Are you ready for Christmas? I have fond recollections from childhood of my grandmother readying for Christmas by weeks and weeks of baking, boiling and kneading her way to December 25th. The kitchen and spare bedroom of her simple house would be stacked high with Tupperware containers filled with high calorie treats. Each year we could expect lady fingers, date nut balls, divinity, and peanut butter fudge. Just before Christmas day she would buy a few coconuts (we never could grow any in Putnam County) and grate them for a homemade coconut cake. One year my brothers and I decided to help grate the coconuts but failed to properly wash up before plunging into the task at hand. Instead of a pearly white color, the cake looked more like a mud hut on the side of the creek. Needless to say the cake never made it to the table.

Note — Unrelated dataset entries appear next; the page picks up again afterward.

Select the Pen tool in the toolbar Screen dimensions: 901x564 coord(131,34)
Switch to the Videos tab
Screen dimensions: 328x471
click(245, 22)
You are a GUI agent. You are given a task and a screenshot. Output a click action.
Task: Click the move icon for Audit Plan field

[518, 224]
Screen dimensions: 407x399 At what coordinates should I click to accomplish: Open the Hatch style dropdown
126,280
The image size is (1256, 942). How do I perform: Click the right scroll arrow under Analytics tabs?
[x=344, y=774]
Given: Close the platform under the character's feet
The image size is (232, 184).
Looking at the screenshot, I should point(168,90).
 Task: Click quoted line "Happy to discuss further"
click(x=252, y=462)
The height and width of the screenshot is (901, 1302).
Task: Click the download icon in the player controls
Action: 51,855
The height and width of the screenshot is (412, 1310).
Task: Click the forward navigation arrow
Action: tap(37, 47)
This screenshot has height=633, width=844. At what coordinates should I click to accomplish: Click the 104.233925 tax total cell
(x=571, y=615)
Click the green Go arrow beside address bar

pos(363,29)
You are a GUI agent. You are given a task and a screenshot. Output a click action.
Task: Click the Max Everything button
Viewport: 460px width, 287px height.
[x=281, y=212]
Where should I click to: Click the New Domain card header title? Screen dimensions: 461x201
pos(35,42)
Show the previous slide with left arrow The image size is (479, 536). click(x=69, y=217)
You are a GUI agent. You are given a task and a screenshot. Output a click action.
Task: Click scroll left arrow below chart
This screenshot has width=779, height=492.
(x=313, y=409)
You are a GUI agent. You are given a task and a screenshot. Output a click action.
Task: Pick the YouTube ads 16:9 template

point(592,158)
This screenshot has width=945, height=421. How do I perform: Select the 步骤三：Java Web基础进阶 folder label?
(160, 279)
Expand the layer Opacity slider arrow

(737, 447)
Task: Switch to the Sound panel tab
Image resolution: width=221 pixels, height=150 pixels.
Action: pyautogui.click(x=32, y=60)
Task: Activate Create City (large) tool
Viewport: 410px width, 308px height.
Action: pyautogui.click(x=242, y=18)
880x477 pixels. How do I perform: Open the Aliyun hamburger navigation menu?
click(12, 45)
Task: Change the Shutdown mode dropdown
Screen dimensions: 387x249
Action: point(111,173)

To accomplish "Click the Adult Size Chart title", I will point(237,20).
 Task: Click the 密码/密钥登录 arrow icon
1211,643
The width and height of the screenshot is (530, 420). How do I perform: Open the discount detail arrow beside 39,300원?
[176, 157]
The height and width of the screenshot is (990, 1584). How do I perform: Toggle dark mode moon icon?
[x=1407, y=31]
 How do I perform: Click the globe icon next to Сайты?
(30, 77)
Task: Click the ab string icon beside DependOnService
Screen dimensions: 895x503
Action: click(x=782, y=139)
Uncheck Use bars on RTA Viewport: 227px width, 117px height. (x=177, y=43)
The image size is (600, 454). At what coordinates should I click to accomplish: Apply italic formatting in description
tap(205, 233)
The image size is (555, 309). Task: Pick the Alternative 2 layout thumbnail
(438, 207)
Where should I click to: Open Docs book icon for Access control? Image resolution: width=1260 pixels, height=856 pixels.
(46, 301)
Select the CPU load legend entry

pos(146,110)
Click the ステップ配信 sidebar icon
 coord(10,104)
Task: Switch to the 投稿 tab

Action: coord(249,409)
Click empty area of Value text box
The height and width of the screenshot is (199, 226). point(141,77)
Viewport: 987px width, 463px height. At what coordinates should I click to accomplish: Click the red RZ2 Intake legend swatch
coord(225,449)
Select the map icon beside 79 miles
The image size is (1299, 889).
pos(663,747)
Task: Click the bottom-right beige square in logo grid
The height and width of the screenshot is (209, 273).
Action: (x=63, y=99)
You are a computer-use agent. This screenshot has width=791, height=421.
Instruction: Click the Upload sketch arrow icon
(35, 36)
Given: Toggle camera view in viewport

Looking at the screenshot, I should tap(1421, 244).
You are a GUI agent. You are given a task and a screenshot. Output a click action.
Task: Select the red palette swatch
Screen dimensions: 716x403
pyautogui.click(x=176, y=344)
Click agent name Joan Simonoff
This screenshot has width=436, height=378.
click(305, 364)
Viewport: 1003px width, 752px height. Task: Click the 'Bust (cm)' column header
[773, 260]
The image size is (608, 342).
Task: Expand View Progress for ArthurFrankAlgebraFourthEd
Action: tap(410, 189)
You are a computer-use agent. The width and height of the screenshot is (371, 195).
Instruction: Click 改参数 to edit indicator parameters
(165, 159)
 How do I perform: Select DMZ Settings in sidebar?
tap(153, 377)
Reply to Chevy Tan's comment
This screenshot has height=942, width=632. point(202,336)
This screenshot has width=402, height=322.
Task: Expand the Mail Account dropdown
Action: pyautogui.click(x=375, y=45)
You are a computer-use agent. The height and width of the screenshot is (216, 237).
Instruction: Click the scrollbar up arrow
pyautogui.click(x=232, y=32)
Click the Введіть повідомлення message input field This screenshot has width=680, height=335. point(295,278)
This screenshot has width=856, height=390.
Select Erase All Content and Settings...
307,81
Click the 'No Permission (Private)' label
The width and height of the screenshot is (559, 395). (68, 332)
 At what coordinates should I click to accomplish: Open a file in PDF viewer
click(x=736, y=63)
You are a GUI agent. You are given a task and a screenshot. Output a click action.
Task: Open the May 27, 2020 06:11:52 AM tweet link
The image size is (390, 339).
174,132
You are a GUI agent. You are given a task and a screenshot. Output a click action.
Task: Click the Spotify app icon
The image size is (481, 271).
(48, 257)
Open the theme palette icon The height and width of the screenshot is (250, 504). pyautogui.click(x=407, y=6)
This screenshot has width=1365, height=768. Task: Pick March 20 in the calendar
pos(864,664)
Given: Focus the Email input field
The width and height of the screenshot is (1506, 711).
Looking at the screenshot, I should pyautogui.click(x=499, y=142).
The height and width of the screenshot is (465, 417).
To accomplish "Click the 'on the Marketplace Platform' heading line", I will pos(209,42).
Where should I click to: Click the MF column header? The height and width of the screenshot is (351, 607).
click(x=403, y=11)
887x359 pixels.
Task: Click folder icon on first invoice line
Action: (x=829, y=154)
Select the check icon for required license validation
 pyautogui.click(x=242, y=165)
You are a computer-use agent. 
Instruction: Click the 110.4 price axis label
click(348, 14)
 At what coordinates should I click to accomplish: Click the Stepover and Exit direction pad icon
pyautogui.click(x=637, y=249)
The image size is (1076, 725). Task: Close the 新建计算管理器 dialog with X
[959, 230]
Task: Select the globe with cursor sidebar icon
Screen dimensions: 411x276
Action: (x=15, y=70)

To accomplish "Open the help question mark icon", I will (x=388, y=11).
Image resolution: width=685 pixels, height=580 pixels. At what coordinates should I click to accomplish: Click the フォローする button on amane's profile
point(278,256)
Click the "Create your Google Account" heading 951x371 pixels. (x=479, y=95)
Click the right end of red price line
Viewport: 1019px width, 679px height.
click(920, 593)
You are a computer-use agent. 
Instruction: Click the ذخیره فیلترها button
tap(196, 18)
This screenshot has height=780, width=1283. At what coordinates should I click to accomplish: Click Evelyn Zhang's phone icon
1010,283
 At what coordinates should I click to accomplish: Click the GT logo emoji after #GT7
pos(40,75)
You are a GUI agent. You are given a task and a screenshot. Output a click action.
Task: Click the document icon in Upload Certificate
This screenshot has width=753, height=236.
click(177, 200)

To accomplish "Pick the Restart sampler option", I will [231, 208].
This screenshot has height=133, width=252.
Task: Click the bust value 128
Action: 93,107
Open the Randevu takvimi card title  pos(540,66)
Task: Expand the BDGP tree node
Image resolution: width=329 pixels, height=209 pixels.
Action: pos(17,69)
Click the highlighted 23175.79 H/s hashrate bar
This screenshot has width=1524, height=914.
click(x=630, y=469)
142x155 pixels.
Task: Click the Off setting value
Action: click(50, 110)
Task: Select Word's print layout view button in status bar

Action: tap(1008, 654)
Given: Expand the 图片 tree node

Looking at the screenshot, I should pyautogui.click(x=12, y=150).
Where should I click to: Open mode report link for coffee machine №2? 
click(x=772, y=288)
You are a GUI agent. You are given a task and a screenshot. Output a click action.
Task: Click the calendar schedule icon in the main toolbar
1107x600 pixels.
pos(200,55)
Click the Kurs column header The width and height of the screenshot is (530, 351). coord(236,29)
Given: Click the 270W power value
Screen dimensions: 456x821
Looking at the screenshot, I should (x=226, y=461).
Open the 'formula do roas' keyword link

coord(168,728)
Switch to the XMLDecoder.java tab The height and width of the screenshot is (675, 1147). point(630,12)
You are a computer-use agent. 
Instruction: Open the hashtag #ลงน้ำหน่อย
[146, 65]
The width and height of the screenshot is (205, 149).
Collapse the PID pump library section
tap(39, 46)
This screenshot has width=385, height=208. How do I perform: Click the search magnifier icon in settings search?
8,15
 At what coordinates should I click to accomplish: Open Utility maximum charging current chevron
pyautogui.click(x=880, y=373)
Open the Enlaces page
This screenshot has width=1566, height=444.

Another year my grandmother was inspired to try something new. She had read a recipe in a magazine for rum balls. Like any good southern lady of her time, my grandmother was a staunch tee-totaler, but she had always heard you can cook the alcohol out. She dispatched my father to go in the dark of night, so no one would see, and purchase a bottle of rum to make rum balls. Like most grandmothers, she did not always work with measurements so she added rum to the mixture according to what she thought looked right. Take my word for it; minors had no business eating those rum balls! When we took the lid off of the container of rum balls, eyes would water and the elderly would wheeze.
Nowadays it would appear folks have been getting ready for Christmas since August. What I suspect most people are readying themselves is to be over Christmas. And that is too bad. I believe that part of the joy of Christmas is getting prepared, getting ready.
John the Baptist may not be the first name to come to mind when we think of those important people concerning the birth of Christ, but the Gospel of Mark reminds us that John is essential to the Advent story. Why? Because John echoed the message of Isaiah: Prepare the way of the Lord (Isaiah 40:3; Mark 1:3).
My prayer for you and your family is that you get ready, be prepared for this great season now upon us. We prepare by being attentive to those around us, keeping the main thing the main thing, and reminding ourselves what this season is all about. It is easy to get distracted and even get disturbed. The prophets and others are here to remind us that God is doing something in our midst – get ready and celebrate.
It is joy to prepare with you for what God is doing through this congregation that we call family.